INSERT INTO variation_selector_test (name) VALUES ('John Doe️️️️️️️️️️️️️️️️️️️️️️️️️️️️️️️️️️️️️️️️');
The query will fail with the following error: ERROR: value too long for type character varying(32)
Effects on string comparison
Standard string comparison operations don't recognize these visually identical strings:
-- Basic equality comparison
SELECT name FROM variation_selector_test WHERE name = 'Jane Doe';
-- Pattern matching
SELECT name FROM variation_selector_test WHERE name LIKE 'Ja%';
-- Full text search (using PostgreSQL's text search capabilities)
SELECT name FROM variation_selector_test WHERE to_tsvector(name) @@ to_tsquery('Jane');
Can normalization help?
I touched on the topic of unicode normalization forms previously2. In a nutshell, comparing strings with combining characters (e.g. diacritics) is not straightforward, and therefore the unicode standard defines four different normalization types that either try to break apart composite characters (decomposition) or convert to composite characters (composition).
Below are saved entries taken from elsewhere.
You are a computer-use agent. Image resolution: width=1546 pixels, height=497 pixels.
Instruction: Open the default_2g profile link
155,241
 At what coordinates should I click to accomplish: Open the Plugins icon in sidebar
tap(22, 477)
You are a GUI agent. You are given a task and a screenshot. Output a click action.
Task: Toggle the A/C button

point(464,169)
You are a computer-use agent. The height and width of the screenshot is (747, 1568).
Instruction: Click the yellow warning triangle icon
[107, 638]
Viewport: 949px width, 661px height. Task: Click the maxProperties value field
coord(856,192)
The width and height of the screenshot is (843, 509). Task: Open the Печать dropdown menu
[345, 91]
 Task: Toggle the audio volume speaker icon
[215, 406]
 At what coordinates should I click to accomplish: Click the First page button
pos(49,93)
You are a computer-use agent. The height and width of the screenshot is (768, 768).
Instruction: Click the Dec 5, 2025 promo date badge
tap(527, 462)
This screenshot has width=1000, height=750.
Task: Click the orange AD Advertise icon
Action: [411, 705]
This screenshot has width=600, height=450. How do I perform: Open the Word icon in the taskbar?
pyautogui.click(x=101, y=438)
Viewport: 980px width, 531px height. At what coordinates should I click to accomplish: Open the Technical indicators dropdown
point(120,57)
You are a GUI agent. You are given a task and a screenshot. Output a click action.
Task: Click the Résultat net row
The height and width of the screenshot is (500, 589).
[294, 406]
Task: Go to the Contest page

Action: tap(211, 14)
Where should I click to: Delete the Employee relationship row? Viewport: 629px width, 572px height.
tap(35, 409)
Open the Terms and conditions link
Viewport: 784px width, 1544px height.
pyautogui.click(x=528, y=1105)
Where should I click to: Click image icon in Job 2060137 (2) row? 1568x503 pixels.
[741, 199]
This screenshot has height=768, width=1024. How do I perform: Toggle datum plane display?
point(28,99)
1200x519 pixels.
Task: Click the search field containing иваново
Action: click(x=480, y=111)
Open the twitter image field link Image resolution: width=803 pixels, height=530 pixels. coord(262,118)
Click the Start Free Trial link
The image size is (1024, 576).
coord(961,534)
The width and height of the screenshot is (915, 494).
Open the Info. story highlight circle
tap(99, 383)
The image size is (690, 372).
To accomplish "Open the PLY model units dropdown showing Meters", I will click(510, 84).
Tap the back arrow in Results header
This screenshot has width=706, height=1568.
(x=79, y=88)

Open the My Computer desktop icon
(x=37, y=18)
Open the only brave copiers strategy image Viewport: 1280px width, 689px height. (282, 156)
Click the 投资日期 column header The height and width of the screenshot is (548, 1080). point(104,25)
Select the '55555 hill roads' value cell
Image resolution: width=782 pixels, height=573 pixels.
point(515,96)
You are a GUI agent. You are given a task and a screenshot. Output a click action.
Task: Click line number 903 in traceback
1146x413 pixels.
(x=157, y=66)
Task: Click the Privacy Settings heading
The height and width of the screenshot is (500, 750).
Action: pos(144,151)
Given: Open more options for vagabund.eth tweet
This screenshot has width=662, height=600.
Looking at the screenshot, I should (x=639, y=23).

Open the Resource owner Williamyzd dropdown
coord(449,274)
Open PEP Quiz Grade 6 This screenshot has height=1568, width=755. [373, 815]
PostgreSQL provides unicode normalization functions, but they don't help with variation selectors since these are intentionally preserved for semantic meaning:
SELECT name,
LENGTH(NORMALIZE(name, NFC)) as nfc_normalization,
LENGTH(NORMALIZE(name, NFD)) as nfd_normalization,
LENGTH(NORMALIZE(name, NFKC)) as nfKc_normalization,
LENGTH(NORMALIZE(name, NFKD)) as nfkd_normalization
FROM variation_selector_test;
name | nfc_normalization | nfd_normalization | nfkc_normalization | nfkd_normalization
----------+-------------------+-------------------+--------------------+--------------------
John Doe | 8 | 8 | 8 | 8
Jane Doe | 8 | 8 | 8 | 8
J️a️n️e️ ️D️o️e️ | 16 | 16 | 16 | 16
Where does that leave us?
The specific purpose and context where your code is deployed is crucial, but in general it's good to keep in mind that:
- Visually identical strings may have different internal representations;
- Visual length does not necessarily equals code point length;
- For mission-critical applications, consider stripping variation selectors entirely unless they serve a legitimate purpose
- Test your application with edge cases involving unicode modifiers
Remember processing text, especially from random strangers in the internet is hard, and as this post hopefully illustrates a malicious or mischievous user may create all sorts of "interesting" headaches with plain old unicode strings.
Footnotes
-
Twitter. Also credit where credit is due, this is a great complementary explanation of what we are going to cover: https://paulbutler.org/2025/smuggling-arbitrary-data-through-an-emoji/ ↩
-
Note that emoji variants work in a similar principle where the skin tone is a essentially a modifier sequence, but on a different unicode block. (see https://emojipedia.org/emoji-modifier-sequence) ↩
-
Quick recap on unicode blocks: it is a contiguous range of code points that are typically used in a particular language or domain (e.g. mathematics). ↩